Wells Fargo & Co. reached a $3.7 billion settlement with federal regulators, including a record $1.7 billion fine, to cover allegations that for years it mistreated millions of customers, causing some to lose their cars or homes.
The agreement with the Consumer Financial Protection Bureau includes more than $2 billion in “redress to consumers,” the CFPB said in a statement Tuesday that cited “widespread mismanagement” of auto loans, mortgages and deposit accounts.
“Wells Fargo’s rinse-repeat cycle of violating the law has harmed millions of American families,” CFPB Director Rohit Chopra said in the statement. “The CFPB is ordering Wells Fargo to refund billions of dollars to consumers across the country. This is an important initial step for accountability and long-term reform of this repeat offender.”
Under Chief Executive Officer Charlie Scharf, Wells Fargo has been trying to resolve a raft of scandals that emerged in 2016 with the revelation that the bank opened millions of bogus accounts. Problems surfaced across business lines, resulting in the ousters of two CEOs and a number of costly penalties, including the Federal Reserve’s decision to cap the firm’s assets.
The bank set aside $2 billion in the third quarter to cover a variety of regulatory and legal issues, including making harmed customers whole. Scharf warned in October that the charge “isn’t the end of it.”
“We and our regulators have identified a series of unacceptable practices that we have been working systematically to change and provide customer remediation where warranted,” Scharf said in a separate statement. “This far-reaching agreement is an important milestone in our work to transform the operating practices at Wells Fargo and to put these issues behind us.”
The bank agreed to a consent order with the CFPB without admitting to the agency’s allegations.

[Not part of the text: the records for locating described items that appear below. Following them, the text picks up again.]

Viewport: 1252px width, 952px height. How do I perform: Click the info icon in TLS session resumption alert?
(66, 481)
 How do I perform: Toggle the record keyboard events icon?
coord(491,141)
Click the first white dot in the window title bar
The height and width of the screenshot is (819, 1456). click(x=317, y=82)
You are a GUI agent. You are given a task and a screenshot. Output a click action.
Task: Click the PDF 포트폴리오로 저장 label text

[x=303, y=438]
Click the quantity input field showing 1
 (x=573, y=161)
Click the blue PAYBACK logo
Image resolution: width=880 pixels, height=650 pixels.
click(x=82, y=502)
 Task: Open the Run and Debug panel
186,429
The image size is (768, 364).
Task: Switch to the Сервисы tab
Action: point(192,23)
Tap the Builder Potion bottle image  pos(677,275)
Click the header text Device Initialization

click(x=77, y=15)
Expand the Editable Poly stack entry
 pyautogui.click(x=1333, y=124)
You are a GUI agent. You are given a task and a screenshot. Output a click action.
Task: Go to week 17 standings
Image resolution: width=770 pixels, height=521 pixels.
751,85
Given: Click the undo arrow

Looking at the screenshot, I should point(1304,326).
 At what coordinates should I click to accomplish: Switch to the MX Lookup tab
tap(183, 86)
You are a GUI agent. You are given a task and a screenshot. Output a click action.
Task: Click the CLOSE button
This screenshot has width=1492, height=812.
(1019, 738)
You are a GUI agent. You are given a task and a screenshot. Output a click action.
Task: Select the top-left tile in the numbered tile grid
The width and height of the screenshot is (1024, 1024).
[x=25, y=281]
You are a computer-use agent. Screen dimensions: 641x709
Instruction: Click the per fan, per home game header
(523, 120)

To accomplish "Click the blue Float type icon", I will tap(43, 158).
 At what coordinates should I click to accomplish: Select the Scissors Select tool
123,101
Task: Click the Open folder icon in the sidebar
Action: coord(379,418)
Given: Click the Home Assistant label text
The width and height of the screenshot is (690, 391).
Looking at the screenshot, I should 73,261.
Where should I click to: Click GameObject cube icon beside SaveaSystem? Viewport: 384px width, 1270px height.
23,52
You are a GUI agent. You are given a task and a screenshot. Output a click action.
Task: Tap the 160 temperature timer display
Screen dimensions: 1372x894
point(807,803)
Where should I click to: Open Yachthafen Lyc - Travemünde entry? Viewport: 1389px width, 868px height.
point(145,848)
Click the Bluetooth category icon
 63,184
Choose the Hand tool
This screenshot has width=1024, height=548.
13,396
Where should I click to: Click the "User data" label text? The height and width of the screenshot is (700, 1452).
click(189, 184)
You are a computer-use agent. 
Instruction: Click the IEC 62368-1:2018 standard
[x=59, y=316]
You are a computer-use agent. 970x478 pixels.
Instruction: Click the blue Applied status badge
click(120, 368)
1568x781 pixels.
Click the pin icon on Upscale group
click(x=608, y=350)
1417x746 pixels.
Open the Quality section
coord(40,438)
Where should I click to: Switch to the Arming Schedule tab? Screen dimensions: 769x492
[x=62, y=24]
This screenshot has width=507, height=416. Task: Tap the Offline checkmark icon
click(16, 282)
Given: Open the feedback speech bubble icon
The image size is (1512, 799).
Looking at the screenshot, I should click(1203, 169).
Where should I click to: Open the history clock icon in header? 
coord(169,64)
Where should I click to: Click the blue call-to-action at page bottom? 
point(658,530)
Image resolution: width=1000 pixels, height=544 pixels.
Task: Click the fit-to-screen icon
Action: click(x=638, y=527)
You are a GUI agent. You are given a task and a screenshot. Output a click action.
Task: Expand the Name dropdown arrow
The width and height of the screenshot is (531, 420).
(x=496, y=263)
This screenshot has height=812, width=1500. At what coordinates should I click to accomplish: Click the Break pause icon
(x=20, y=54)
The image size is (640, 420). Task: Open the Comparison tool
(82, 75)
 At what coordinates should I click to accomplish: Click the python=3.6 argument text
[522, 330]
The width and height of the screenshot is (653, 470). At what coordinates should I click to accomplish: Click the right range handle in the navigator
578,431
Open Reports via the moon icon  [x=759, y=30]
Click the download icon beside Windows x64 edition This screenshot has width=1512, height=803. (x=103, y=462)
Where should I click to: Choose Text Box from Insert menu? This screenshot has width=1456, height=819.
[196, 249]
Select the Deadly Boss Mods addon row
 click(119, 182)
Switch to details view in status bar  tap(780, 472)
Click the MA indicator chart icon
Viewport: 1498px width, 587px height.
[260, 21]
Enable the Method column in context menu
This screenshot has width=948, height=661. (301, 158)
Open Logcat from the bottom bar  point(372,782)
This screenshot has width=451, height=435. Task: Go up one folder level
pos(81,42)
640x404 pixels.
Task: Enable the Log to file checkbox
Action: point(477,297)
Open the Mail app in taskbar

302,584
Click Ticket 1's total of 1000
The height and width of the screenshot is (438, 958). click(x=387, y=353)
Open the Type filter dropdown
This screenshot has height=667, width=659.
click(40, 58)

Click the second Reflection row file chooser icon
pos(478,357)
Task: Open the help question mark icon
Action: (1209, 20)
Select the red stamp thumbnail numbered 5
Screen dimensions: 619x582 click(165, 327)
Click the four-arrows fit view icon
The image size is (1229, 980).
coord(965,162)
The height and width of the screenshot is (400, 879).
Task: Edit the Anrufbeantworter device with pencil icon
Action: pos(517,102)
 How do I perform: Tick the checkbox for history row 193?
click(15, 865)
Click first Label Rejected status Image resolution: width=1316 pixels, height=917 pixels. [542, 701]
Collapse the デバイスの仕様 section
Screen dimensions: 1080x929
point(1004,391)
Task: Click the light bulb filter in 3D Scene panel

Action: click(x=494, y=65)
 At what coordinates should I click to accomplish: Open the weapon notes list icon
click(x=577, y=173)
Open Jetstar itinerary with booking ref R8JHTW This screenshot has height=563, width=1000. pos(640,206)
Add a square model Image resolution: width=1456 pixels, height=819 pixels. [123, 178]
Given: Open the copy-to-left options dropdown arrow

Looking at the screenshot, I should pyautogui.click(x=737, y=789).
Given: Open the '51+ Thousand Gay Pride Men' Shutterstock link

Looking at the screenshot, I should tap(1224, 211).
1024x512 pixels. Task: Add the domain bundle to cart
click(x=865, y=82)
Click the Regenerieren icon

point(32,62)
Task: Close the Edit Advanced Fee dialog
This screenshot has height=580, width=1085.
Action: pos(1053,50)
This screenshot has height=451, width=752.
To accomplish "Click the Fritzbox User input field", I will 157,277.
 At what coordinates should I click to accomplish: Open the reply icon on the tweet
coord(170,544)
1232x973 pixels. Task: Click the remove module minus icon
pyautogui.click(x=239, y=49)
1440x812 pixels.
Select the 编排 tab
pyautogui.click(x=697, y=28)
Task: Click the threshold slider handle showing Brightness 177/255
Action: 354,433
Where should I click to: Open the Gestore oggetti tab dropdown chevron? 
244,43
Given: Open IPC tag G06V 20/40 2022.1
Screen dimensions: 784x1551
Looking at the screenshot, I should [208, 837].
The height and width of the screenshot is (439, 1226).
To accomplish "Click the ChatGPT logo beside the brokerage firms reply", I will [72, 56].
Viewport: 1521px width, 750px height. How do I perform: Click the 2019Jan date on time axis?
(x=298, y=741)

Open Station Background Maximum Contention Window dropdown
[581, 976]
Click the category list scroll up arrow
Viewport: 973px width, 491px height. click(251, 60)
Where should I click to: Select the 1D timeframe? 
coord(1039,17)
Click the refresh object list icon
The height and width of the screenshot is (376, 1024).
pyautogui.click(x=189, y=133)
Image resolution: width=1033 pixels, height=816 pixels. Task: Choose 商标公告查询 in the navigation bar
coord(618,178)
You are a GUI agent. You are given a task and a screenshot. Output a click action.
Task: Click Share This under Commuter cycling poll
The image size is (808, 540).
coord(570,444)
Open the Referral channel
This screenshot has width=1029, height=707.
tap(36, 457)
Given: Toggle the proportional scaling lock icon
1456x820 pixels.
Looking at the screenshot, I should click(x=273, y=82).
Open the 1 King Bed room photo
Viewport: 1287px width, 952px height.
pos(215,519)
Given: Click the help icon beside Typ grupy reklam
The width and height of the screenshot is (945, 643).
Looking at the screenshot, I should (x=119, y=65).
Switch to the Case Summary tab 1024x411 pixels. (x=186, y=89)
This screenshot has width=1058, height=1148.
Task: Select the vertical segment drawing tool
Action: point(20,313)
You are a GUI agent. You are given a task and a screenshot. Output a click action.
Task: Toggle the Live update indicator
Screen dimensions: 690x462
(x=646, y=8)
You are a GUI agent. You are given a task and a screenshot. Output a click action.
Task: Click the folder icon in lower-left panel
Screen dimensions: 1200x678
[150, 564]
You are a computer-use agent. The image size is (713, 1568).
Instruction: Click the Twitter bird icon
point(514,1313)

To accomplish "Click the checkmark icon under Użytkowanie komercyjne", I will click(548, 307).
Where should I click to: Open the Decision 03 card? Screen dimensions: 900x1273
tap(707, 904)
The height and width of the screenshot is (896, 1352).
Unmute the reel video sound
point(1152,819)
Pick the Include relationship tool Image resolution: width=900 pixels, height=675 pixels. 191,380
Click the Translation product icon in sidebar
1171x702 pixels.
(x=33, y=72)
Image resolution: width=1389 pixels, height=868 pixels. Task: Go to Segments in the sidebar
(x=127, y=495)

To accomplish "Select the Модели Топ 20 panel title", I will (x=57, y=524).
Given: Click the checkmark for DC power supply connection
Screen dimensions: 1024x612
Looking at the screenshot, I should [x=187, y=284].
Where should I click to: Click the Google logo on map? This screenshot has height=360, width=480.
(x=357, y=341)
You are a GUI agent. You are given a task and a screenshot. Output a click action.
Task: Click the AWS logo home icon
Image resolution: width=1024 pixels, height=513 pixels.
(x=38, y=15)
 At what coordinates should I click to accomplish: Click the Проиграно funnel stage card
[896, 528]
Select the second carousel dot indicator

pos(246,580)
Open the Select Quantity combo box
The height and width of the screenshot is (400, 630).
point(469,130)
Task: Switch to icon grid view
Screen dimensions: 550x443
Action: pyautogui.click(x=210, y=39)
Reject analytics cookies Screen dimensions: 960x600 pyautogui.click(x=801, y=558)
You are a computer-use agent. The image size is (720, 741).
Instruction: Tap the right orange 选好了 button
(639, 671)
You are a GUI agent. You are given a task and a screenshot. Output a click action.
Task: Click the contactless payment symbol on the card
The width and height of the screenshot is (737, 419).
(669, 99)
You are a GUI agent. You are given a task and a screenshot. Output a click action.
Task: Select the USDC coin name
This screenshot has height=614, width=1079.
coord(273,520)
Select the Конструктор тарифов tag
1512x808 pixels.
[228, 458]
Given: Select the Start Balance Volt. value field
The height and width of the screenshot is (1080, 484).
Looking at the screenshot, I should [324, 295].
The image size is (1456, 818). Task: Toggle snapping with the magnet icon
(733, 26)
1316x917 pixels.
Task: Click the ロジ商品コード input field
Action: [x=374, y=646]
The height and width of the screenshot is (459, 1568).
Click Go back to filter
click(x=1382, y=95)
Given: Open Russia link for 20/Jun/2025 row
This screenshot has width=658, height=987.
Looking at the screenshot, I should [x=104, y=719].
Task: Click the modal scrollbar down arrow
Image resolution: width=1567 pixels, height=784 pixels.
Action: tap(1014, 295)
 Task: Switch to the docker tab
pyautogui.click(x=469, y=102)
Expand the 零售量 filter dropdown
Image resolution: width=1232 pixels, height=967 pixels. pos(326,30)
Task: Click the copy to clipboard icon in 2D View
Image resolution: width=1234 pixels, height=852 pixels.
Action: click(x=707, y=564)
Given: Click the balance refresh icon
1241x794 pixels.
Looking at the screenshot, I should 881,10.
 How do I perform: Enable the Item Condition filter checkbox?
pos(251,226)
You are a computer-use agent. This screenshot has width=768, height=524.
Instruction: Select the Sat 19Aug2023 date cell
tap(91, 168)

Wells Fargo said it expects a pretax operating loss of about $3.5 billion in the fourth quarter, which includes the CFPB civil penalty and remediation, as well as other litigation expenses.
Shares of the company rose 0.7% to $42.11 at 9:57 a.m. in New York.
According to the agency, Wells Fargo illegally repossessed vehicles, bungled record-keeping on payments and improperly charged fees and interest. It said servicing errors by the bank occurred from at least 2011 through 2022.
On home loans, the CFPB said the bank improperly denied mortgage modifications over a seven-year span, with some customers losing their homes. The bank illegally charged surprise overdraft fees, and in more than 1 million instances, it unlawfully froze consumer accounts “based on a faulty automated filter’s determination that there may have been a fraudulent deposit.”
Chopra has previously vowed to make punishments of large firms more painful. In 2016, the agency fined San Francisco-based Wells Fargo $100 million for opening accounts without customers’ permission. In 2018, it imposed a $1 billion sanction for additional misconduct, but gave the bank a $500 million credit for a concurrent settlement with the Office of the Comptroller of the Currency.
Chopra, appointed by President Joe Biden, is under pressure from progressives in the Democratic Party to reinvigorate the consumer watchdog, which they say pulled back from tougher policy making and enforcement under former Republican President Donald Trump.